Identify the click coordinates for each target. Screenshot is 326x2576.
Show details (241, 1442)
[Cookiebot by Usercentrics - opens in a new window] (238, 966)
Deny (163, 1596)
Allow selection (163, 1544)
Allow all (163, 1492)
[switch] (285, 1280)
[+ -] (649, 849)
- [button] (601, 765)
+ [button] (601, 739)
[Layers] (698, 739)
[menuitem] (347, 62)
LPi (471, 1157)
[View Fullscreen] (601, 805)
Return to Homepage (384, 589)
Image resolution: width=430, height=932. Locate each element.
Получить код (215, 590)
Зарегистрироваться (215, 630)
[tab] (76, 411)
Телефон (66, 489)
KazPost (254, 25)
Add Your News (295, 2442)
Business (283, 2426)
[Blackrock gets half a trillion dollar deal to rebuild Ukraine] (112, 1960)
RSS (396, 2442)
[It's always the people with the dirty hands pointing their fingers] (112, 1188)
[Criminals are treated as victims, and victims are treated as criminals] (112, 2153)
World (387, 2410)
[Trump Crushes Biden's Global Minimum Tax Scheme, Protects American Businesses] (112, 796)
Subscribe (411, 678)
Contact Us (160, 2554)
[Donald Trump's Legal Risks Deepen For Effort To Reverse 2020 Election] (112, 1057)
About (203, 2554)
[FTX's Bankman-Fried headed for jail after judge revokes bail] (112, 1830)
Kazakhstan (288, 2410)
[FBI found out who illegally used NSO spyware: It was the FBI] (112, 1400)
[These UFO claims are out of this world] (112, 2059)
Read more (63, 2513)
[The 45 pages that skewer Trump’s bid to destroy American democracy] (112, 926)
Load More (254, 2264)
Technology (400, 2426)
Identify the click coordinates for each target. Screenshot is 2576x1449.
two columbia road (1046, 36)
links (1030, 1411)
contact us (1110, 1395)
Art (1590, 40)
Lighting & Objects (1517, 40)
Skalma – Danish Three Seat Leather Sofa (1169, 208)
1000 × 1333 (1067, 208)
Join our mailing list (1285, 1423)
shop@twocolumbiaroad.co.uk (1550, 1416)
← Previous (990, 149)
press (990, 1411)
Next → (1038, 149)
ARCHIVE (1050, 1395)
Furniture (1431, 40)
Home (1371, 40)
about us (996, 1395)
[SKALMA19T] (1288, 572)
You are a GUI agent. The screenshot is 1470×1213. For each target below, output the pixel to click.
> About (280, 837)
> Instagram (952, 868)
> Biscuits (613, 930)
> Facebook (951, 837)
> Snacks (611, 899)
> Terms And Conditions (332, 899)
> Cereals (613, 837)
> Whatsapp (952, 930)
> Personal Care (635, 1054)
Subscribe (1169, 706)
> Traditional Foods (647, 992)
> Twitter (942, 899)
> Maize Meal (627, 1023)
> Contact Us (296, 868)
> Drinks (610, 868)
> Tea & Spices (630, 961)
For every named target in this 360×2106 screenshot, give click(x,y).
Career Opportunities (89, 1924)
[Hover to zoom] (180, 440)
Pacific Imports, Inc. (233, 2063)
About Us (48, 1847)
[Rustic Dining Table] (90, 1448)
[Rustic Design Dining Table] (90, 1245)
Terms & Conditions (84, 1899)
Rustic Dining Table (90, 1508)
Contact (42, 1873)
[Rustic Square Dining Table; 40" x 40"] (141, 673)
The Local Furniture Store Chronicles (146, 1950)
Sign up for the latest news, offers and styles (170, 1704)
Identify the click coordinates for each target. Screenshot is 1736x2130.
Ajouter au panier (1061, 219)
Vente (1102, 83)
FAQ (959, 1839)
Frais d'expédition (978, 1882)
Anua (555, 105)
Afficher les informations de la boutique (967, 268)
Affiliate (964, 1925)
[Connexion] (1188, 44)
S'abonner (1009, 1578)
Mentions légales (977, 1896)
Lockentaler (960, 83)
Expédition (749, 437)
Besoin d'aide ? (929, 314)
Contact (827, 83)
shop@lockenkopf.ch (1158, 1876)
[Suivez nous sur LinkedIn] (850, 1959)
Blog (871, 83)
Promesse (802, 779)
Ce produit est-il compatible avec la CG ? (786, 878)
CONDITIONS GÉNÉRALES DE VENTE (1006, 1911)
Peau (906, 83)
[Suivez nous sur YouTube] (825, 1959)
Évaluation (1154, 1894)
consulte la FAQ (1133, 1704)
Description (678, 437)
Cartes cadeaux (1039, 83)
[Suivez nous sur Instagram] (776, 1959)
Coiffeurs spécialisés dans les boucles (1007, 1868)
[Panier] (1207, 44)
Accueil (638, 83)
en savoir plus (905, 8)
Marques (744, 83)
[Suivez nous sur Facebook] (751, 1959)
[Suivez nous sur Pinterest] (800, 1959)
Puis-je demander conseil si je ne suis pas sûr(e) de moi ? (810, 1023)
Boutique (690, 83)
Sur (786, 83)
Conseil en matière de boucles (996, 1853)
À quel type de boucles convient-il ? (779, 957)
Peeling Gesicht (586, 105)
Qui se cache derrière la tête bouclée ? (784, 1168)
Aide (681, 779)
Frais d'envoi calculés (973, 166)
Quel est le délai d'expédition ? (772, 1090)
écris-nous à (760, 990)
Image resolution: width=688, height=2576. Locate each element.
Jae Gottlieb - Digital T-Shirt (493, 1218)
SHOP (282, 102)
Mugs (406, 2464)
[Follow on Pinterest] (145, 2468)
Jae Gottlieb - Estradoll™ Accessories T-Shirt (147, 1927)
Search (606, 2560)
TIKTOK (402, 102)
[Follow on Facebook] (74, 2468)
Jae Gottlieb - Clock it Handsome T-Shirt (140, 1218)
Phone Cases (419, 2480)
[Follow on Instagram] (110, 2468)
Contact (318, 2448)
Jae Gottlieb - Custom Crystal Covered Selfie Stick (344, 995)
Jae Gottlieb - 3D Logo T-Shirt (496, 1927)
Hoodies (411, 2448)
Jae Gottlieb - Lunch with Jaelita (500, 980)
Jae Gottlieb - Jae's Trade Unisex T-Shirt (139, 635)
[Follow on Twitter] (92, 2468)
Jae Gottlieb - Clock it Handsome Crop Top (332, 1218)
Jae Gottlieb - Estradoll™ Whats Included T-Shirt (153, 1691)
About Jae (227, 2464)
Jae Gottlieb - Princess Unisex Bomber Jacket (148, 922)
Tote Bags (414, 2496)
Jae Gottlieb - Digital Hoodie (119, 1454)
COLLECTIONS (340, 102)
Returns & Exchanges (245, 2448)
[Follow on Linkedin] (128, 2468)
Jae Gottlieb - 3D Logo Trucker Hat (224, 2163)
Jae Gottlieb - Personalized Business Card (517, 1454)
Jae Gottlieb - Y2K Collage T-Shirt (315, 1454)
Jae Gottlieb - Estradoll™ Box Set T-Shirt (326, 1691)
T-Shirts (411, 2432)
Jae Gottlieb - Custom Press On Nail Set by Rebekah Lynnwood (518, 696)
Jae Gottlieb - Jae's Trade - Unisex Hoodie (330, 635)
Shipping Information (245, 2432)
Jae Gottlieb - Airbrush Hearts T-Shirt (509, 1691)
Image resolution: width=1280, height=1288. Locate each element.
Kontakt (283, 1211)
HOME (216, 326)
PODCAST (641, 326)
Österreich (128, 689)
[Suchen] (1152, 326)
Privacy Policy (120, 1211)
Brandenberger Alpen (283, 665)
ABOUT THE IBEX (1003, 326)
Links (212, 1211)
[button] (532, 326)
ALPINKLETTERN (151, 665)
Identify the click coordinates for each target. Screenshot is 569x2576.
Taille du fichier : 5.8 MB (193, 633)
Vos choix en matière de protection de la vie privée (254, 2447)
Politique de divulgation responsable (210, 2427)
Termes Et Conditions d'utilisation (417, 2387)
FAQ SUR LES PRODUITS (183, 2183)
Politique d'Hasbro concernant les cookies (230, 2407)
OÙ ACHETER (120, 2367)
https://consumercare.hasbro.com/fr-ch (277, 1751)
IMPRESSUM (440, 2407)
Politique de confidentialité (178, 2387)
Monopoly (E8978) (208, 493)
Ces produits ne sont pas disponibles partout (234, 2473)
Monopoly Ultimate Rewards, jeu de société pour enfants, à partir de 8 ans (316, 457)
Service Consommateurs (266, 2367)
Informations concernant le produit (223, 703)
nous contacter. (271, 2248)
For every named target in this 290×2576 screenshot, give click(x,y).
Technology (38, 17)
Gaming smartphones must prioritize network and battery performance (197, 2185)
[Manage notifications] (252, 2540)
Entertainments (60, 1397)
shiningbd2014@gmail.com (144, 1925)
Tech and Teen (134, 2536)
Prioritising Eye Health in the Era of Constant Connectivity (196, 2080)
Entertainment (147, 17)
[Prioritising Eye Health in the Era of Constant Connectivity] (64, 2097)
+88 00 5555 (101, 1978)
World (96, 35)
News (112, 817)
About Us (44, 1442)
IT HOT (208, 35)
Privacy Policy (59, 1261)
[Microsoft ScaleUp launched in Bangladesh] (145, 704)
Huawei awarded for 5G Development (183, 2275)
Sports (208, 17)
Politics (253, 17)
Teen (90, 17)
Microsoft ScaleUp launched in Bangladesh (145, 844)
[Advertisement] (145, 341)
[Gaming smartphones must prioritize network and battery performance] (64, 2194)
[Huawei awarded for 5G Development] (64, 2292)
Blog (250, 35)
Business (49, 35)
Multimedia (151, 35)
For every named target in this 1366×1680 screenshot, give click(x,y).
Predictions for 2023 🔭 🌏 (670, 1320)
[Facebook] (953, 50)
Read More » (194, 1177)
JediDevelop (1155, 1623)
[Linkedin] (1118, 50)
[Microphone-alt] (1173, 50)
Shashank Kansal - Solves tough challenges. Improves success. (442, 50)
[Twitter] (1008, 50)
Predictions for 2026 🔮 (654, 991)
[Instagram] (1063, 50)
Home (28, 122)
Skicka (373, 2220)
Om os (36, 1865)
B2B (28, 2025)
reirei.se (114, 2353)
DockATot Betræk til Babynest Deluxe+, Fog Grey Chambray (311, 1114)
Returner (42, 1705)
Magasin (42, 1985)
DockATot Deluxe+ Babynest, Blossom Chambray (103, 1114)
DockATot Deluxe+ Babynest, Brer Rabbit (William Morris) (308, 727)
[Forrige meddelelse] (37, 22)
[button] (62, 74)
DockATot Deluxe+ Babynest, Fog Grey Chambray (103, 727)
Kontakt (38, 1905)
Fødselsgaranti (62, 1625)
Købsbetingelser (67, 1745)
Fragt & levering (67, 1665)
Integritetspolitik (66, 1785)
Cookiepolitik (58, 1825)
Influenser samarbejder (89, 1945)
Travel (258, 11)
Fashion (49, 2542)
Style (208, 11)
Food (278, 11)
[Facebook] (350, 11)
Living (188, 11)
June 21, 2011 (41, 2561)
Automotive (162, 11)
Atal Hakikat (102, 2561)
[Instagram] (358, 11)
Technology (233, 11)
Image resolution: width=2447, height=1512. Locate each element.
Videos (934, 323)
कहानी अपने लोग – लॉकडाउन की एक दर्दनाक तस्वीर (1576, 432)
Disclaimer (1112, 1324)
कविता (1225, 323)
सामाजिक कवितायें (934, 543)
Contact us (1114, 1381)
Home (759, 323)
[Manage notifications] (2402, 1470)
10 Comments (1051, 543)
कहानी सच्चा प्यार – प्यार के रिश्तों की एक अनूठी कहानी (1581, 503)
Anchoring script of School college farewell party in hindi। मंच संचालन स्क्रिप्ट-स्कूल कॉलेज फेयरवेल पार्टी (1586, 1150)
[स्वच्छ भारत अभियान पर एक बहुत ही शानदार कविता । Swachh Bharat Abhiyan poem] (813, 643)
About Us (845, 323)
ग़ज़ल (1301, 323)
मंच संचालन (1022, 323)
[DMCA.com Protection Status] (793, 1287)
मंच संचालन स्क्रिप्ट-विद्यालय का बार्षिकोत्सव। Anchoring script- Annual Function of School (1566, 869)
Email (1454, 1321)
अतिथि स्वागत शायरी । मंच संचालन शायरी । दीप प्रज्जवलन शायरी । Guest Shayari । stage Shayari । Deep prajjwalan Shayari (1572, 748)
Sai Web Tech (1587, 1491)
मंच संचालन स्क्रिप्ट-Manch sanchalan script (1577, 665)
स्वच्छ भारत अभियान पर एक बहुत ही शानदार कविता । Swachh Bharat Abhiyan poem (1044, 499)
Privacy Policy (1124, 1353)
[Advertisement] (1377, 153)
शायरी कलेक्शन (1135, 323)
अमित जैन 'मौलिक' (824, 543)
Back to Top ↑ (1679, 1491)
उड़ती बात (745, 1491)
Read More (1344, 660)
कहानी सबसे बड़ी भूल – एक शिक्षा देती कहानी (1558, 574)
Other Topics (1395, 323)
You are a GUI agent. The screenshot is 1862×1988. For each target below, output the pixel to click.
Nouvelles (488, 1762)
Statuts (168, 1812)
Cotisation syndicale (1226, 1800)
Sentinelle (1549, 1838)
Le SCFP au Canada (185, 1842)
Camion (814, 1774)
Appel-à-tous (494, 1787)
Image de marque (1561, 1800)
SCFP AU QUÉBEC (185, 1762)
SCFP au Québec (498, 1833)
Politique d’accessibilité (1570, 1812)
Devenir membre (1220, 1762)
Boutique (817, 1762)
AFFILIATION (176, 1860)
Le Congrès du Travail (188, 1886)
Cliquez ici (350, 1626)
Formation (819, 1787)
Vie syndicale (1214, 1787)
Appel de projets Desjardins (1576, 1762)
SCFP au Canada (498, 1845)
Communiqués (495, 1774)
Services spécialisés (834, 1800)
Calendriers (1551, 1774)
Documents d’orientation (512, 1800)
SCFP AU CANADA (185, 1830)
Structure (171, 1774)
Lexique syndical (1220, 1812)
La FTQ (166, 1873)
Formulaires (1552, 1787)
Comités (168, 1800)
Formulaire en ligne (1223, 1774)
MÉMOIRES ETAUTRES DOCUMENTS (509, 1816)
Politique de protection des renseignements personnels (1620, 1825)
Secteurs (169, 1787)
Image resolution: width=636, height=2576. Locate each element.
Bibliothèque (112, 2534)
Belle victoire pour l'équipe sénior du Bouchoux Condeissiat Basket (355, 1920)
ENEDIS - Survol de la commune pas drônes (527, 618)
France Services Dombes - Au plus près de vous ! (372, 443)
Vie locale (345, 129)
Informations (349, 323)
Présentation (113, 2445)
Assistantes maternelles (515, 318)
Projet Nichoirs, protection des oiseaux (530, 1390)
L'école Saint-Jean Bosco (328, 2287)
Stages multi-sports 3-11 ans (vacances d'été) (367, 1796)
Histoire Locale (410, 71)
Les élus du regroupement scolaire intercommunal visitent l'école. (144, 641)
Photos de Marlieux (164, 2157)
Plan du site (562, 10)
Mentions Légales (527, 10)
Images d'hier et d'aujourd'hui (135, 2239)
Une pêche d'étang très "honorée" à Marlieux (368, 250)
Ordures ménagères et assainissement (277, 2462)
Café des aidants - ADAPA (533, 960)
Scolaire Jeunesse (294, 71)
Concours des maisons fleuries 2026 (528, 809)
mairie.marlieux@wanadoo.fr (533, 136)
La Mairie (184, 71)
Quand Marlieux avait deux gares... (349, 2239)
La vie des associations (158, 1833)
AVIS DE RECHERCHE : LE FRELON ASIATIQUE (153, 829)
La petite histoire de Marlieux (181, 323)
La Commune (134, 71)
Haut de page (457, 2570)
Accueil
========================
- _Assigned task_
By examining the material line by line, establish how many lines contain "Prioritising" and give only that number.

- _Task output_
2